Cancer de la prostate

La HAS dit non au PSA, même pour les hommes à risque

Publié le 04/04/2012
Chez les hommes à haut risque de cancer de la prostate, le dépistage par dosage du PSA ne se justifie pas, vient de trancher la Haute Autorité de santé. Une décision qui donne un coup de vieux aux avis précédents de l’Académie de médecine et de l’Association Française d’Urologie. Les médecins sont invités par la HAS à informer les patients qui souhaitent se faire dépister sur les risques et les conséquences du dépistage.

Crédit photo : ©SPL/PHANIE

Chez les hommes à haut risque de cancer de la prostate, faut-il proposer un dépistage par dosage du PSA ? La Haute Autorité Santé vient de trancher ce 4 avril : c’est non. Selon la Haute Autorité de Santé, il n’existe pas de preuve de son intérêt chez les hommes sans symptômes, avec des facteurs de risque, comme des antécédents de cancers chez les parents du 1er degré, une origine africaine, une exposition à certains agents chimiques.

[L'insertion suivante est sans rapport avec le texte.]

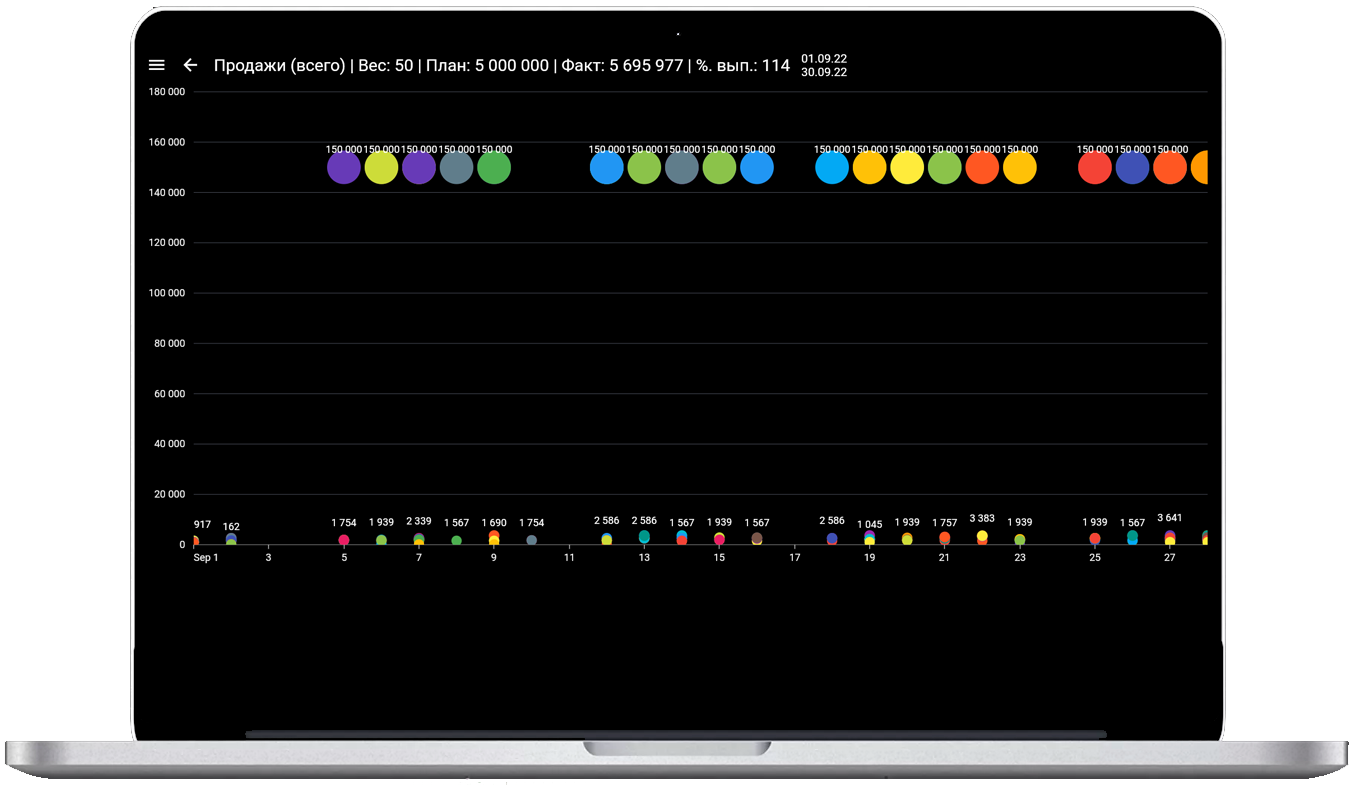The image size is (1352, 785).
Task: Click the large gray 150 000 circle on Sep 8
Action: click(457, 167)
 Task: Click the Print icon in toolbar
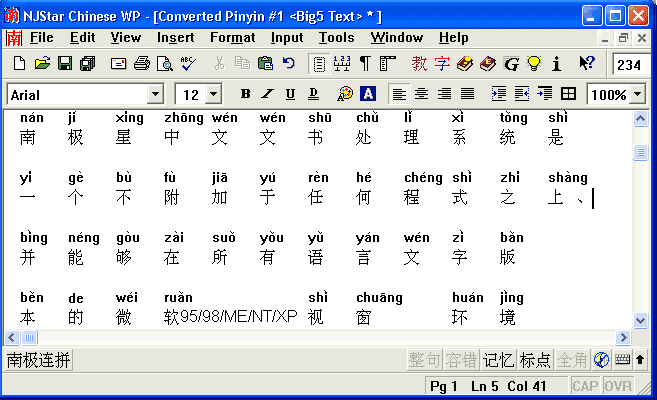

Après analyse de la littérature, « l’efficacité de ce dépistage en termes de diminution de la mortalité n’a pas été établie dans ces populations spécifiques », indique l’agence. Avec cet avis, le dépistage par PSA prend un sérieux revers, puisque l’intérêt de doser systématiquement le PSA n’est établi dans aucune population masculine, la HAS s’étant préalablement prononcée contre un dépistage en population générale en 2010.

Plus d’inconvénients que de bénéfices

« Les hommes, qu’ils présentent ou non des facteurs de risque, sont exposés aux mêmes inconvénients et risques du dosage sanguin de l’antigène spécifique de la prostate (possibilité de faux positifs notamment), des biopsies de confirmation diagnostique (pertes de sang dans les urines et le sperme, risque d’infections, de rétention urinaire, possibilité de faux négatifs) et ceux liés aux traitements chirurgicaux, par radiothérapie ou hormonothérapie (troubles sexuels, urinaires, digestif) », détaille la HAS. Mais s’il est inutile dans le cadre d’un dépistage, le dosage du PSA reste en revanche un marqueur utile dans un contexte de diagnostic et de suivi du traitement d’un cancer de la prostate.

Cet avis vient en opposition avec ceux de l’Académie de médecine (préconisant en 2003 un dosage du PSA et un toucher rectal tous les ans de 50 ans à 75 ans, et dès 45 ans en cas de facteur de risque) et dans une moindre mesure de l`Association Française d’Urologie en 2007, puis 2010. Difficile donc pour le médecin de s’y retrouver !

Par ailleurs , la HAS insiste sur la nécessité d’informer les hommes qui envisagent la réalisation d’un tel dépistage, notamment sur ses conséquences éventuelles à chacune de ses étapes (dosage du PSA, biopsie, traitements) « afin qu’ils puissent « choisir de se faire dépister ou non en connaissance de cause ». En d’autres termes, la décision du dépistage par dosage PSA reviendrait donc au patient.